• **ATTIVITÀ DA SVOLGERE**:
• 1. Spiega, in una o due frasi, perché il testo sui disturbi alimentari ritiene fondamentale un approccio multidisciplinare.
• 2. Riprendi il testo sui disturbi alimentari dal punto in cui si interrompe e prosegui con qualche frase nello stesso stile.

• **SEZIONE DEL TESTO**:
Le malattie legate al cibo: in 5 anni aumento del 40%

Noi e la dieta Non solo ragazzi e ragazze ma anche uomini e donne adulti. Fondamentale il lavoro psicologico, sia in ottica preventiva che terapeutica

Non solo ragazze e ragazzi, sono in costante aumento donne e uomini che chiedono aiuto a professionisti dell’alimentazione, psicologi e psichiatri per sintomi di natura alimentare. Le richieste non sono solo per anoressia e bulimia, ma anche per altri comportamenti, già in fase avanzata o al loro esordio, come disturbo da alimentazione incontrollata, ortoressia o bigoressia. Fondamentale un approccio multidisciplinare che consenta agli esperti di intervenire su più fronti.

I dati più recenti relativi alla Survey epidemiologica condotta a livello nazionale nell’ambito del Progetto “Piattaforma per il contrasto alla malnutrizione in tutte le sue forme (triplo burden: malnutrizione per difetto, per eccesso e da micronutrienti)” finanziato dal Ministero della Salute e conclusosi a febbraio 2021, hanno mostrato un aumento dei disturbi del comportamento alimentare diffuso in tutto il territorio nazionale e la difficoltà di accesso alle cure in molte Regioni italiane, con gravi conseguenze sulla prognosi. I dati confermano un aumento della patologia di quasi il 40% rispetto al 2019.

«L’epoca post-covid ha visto l’implicazione di caratteristiche sociali nuove rispetto allo scenario pre-pandemico – spiega Giulia Galimberti, psicologa clinica e psicoterapeuta dello studio medico Igea di Como - soprattutto per gli adolescenti e i più giovani, per i quali non sempre è stato immediato riabituarsi, dopo un lungo distacco, a stare con gli altri, a mostrarsi, a riprendere la condivisione anche fisica dell’esperienza».

• **DATI IN INGRESSO**:
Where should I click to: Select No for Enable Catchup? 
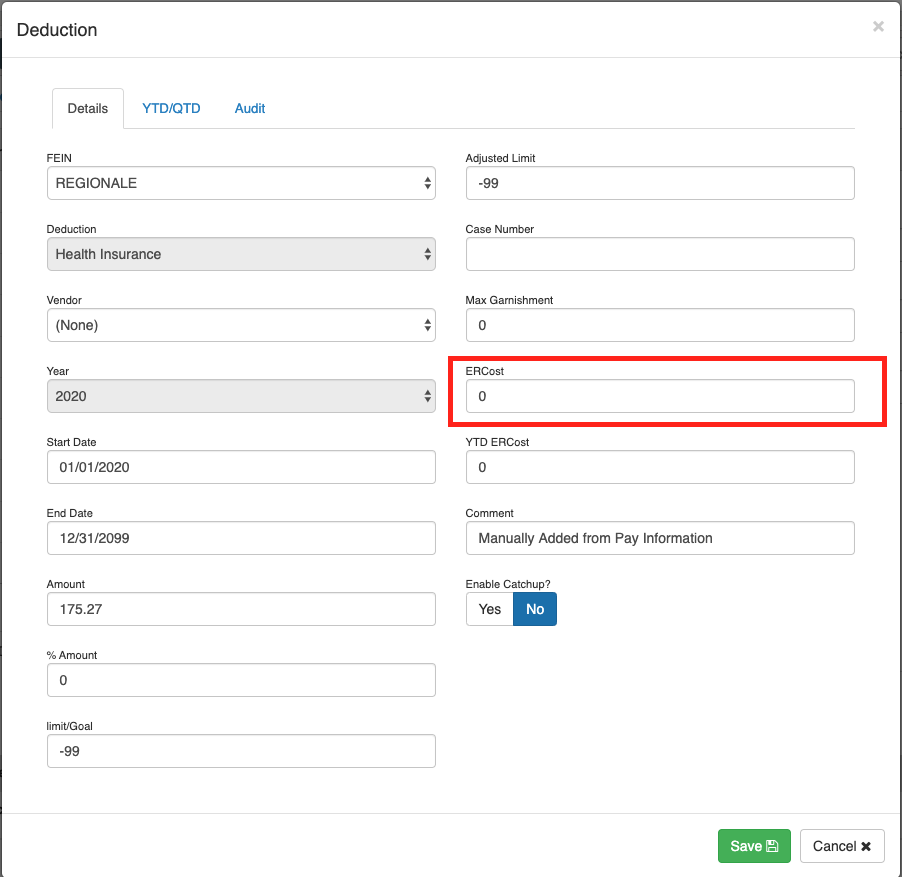click(x=535, y=609)
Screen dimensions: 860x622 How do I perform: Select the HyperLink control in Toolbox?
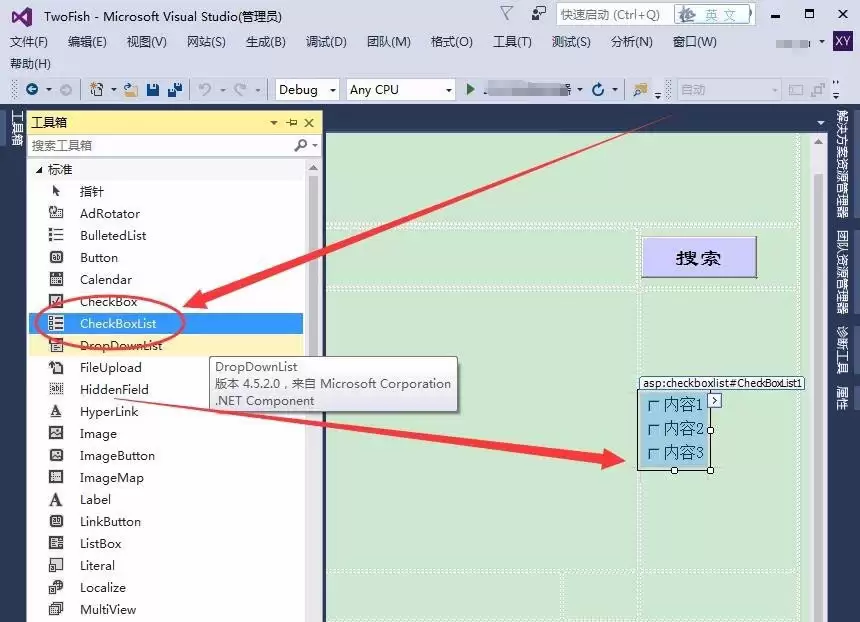[108, 411]
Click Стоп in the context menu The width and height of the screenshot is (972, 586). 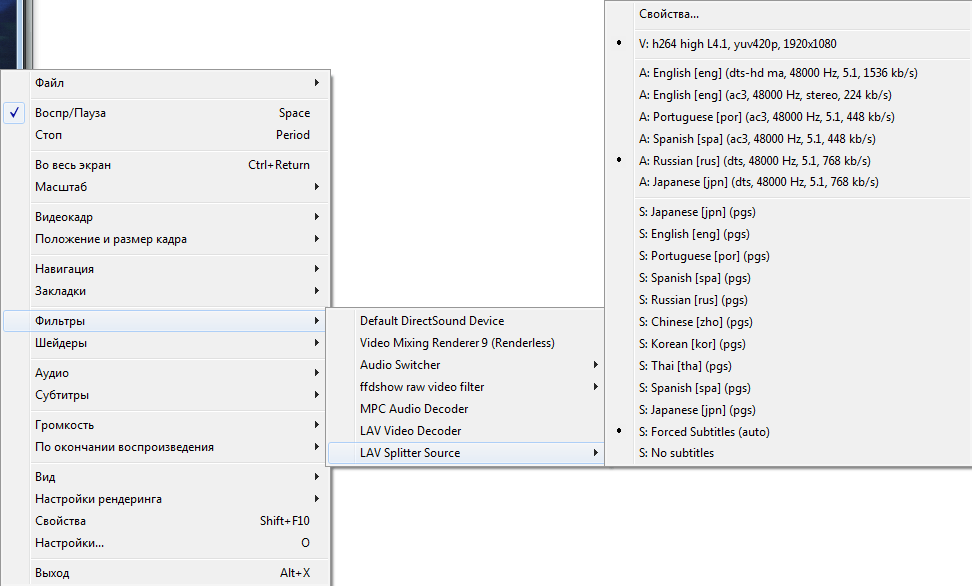[x=48, y=135]
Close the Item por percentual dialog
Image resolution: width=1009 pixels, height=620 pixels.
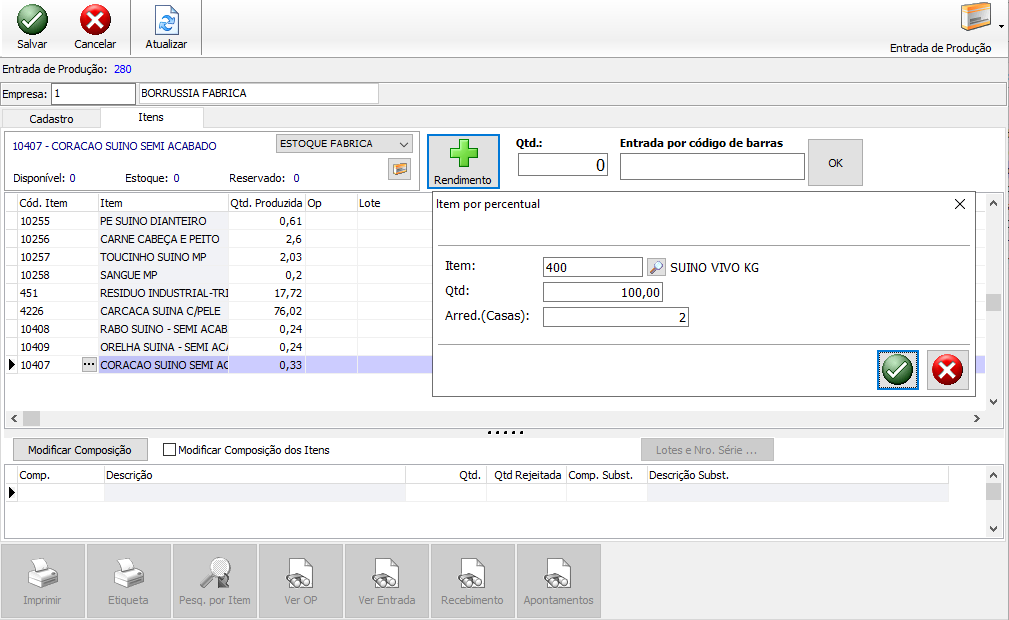(x=960, y=204)
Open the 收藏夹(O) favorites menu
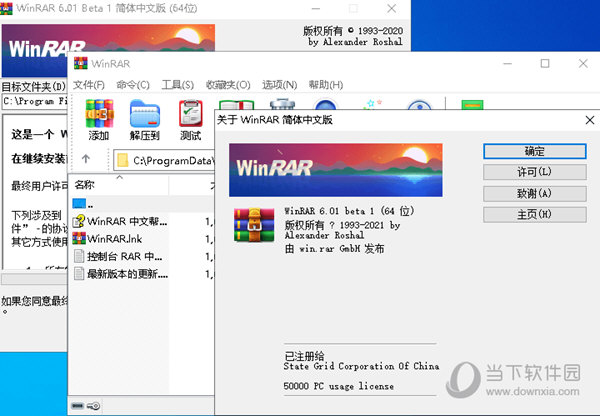The image size is (600, 416). click(x=228, y=85)
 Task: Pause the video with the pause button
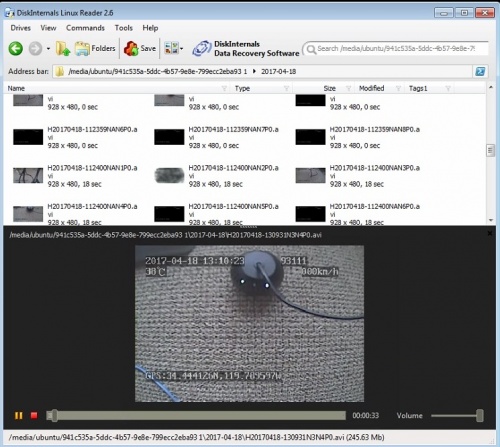tap(19, 416)
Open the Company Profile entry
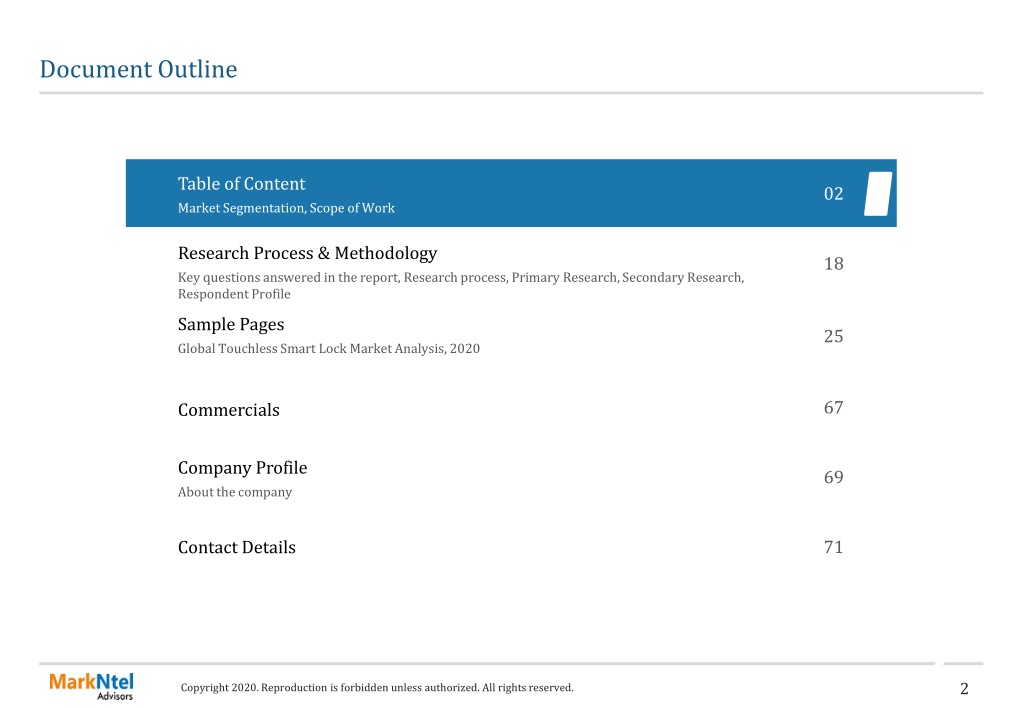The width and height of the screenshot is (1023, 708). click(242, 468)
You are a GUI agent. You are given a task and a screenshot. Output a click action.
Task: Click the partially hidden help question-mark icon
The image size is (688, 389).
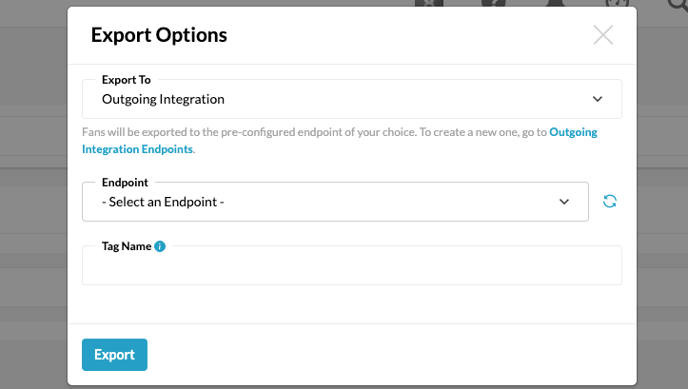tap(494, 3)
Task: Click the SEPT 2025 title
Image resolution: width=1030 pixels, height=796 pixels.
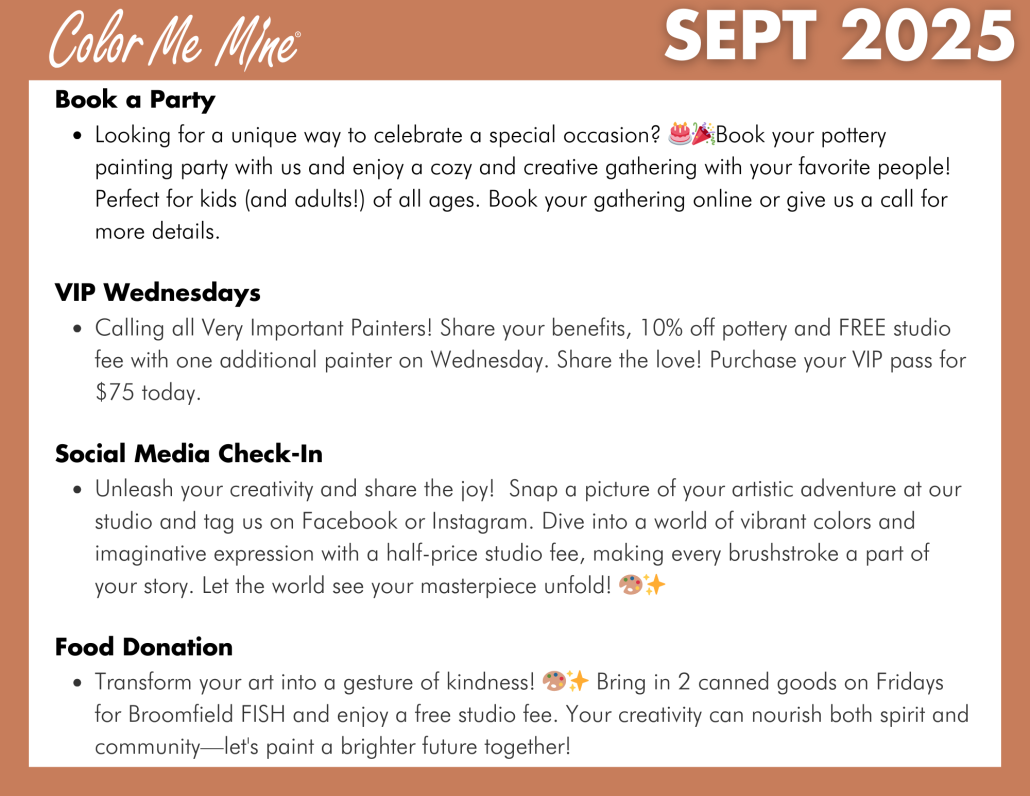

• **RISULTATI PER ATTIVITÀ**:
• 1. Un approccio multidisciplinare è fondamentale perché permette agli esperti di intervenire su più fronti. Le richieste di aiuto riguardano infatti non solo anoressia e bulimia, ma anche altri comportamenti come disturbo da alimentazione incontrollata, ortoressia o bigoressia.

• 2.
Il corpo, come sottolinea Galimberti, è da sempre il teatro dei conflitti adolescenziali, e in questo momento storico lo è ancora di più, inteso come il luogo attraverso il quale il malessere va in scena e si esprime. «Non dimentichiamoci che la corporeità – prosegue - in questi anni è stata spinta alla ribalta dai meccanismi mediatici, soprattutto i canali social, che rappresentano il linguaggio comunicativo e espressivo dell’attuale generazione di giovani: se da un lato hanno cominciato a circolare messaggi liberatori che sostengono la filosofia della body positivity, dall’altra i canoni estetici diffusi di magrezza estrema e perfezionismi a tutti i costi, sono di fatto sempre più stringenti e schiaccianti». La conseguenza è così l’aumento drammatico della fragilità identitaria di molti giovani e il loro estremo impegno a conformarsi a questi canoni. «Sempre più spesso, sempre più giovani e non più soltanto le ragazze ma anche ragazzi e uomini – sottolinea la psicologa - arrivano a consultazione in terapia per sintomi di natura alimentare che oggi sono sempre più sfumati e articolati nella loro manifestazione. Non parliamo più solo delle note diagnosi di anoressia e bulimia, ma oggi come oggi l’attenzione viene posta anche sulla gamma di comportamenti che incorniciano questi casi più gravi e a volte semplicemente li anticipano». Tra questi i comportamenti evitanti o restrittivi nell’assunzione di cibo, il disturbo da alimentazione incontrollata o bige eating o le forme ipersalutiste come l’ortoressia, e cioè la fissazione per il mangiare sano o la bigoressia, il desiderio di possedere un corpo sempre più muscoloso e preoccupazione eccessiva per la propria massa muscolare. «Ecco perché diventa importante ed efficace – precisa Galimberti - il lavoro psicologico, in ottica sia preventiva che terapeutica, nelle situazioni di difficoltà alimentari. Naturalmente non tutti i casi che arrivano in consultazione sono di eguale gravità. Con persone che invece riferiscono situazioni già conclamate il lavoro psicoterapico diventa necessario e ha maggiori possibilità di rivelarsi efficace se condiviso in un’equipe multidisciplinare».